**Aim**
Could you reproduce each of the rows below word for word, without changing anything?

**Dataset extract**
━━━

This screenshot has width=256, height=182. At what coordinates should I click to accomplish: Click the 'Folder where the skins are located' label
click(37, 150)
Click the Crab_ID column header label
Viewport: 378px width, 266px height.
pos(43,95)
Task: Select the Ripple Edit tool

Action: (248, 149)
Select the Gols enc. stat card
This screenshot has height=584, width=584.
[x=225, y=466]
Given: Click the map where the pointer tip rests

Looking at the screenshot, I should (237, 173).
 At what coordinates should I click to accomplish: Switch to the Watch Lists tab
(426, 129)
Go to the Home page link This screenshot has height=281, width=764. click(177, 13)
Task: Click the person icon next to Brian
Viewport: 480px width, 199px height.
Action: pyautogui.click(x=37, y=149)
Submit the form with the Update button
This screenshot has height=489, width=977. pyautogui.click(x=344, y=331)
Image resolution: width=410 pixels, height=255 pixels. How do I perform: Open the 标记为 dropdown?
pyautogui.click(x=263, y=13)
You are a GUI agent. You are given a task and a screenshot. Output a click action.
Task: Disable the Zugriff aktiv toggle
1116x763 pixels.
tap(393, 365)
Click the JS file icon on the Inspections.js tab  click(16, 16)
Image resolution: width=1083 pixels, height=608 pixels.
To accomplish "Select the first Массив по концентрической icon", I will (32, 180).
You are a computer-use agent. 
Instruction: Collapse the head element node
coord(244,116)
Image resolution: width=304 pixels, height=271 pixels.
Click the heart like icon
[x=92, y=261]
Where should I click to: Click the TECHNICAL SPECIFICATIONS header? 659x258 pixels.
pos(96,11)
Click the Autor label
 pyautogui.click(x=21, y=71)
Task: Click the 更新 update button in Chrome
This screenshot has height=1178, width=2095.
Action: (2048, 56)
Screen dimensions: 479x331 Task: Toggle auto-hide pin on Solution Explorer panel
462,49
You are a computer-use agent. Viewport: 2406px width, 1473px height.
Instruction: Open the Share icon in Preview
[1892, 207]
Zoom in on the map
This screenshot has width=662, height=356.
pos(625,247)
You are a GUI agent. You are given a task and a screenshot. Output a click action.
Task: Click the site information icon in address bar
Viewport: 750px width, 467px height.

━━━

**Completed task**
This screenshot has width=256, height=182. At what coordinates should I click to accomplish: Click the 'Folder where the skins are located' label
click(37, 150)
Click the Crab_ID column header label
Viewport: 378px width, 266px height.
pos(43,95)
Task: Select the Ripple Edit tool

Action: (248, 149)
Select the Gols enc. stat card
This screenshot has height=584, width=584.
[x=225, y=466]
Given: Click the map where the pointer tip rests

Looking at the screenshot, I should (237, 173).
 At what coordinates should I click to accomplish: Switch to the Watch Lists tab
(426, 129)
Go to the Home page link This screenshot has height=281, width=764. click(177, 13)
Task: Click the person icon next to Brian
Viewport: 480px width, 199px height.
Action: pyautogui.click(x=37, y=149)
Submit the form with the Update button
This screenshot has height=489, width=977. pyautogui.click(x=344, y=331)
Image resolution: width=410 pixels, height=255 pixels. How do I perform: Open the 标记为 dropdown?
pyautogui.click(x=263, y=13)
You are a GUI agent. You are given a task and a screenshot. Output a click action.
Task: Disable the Zugriff aktiv toggle
1116x763 pixels.
tap(393, 365)
Click the JS file icon on the Inspections.js tab  click(16, 16)
Image resolution: width=1083 pixels, height=608 pixels.
To accomplish "Select the first Массив по концентрической icon", I will (32, 180).
You are a computer-use agent. 
Instruction: Collapse the head element node
coord(244,116)
Image resolution: width=304 pixels, height=271 pixels.
Click the heart like icon
[x=92, y=261]
Where should I click to: Click the TECHNICAL SPECIFICATIONS header? 659x258 pixels.
pos(96,11)
Click the Autor label
 pyautogui.click(x=21, y=71)
Task: Click the 更新 update button in Chrome
This screenshot has height=1178, width=2095.
Action: (2048, 56)
Screen dimensions: 479x331 Task: Toggle auto-hide pin on Solution Explorer panel
462,49
You are a computer-use agent. Viewport: 2406px width, 1473px height.
Instruction: Open the Share icon in Preview
[1892, 207]
Zoom in on the map
This screenshot has width=662, height=356.
pos(625,247)
You are a GUI agent. You are given a task and a screenshot. Output a click action.
Task: Click the site information icon in address bar
Viewport: 750px width, 467px height.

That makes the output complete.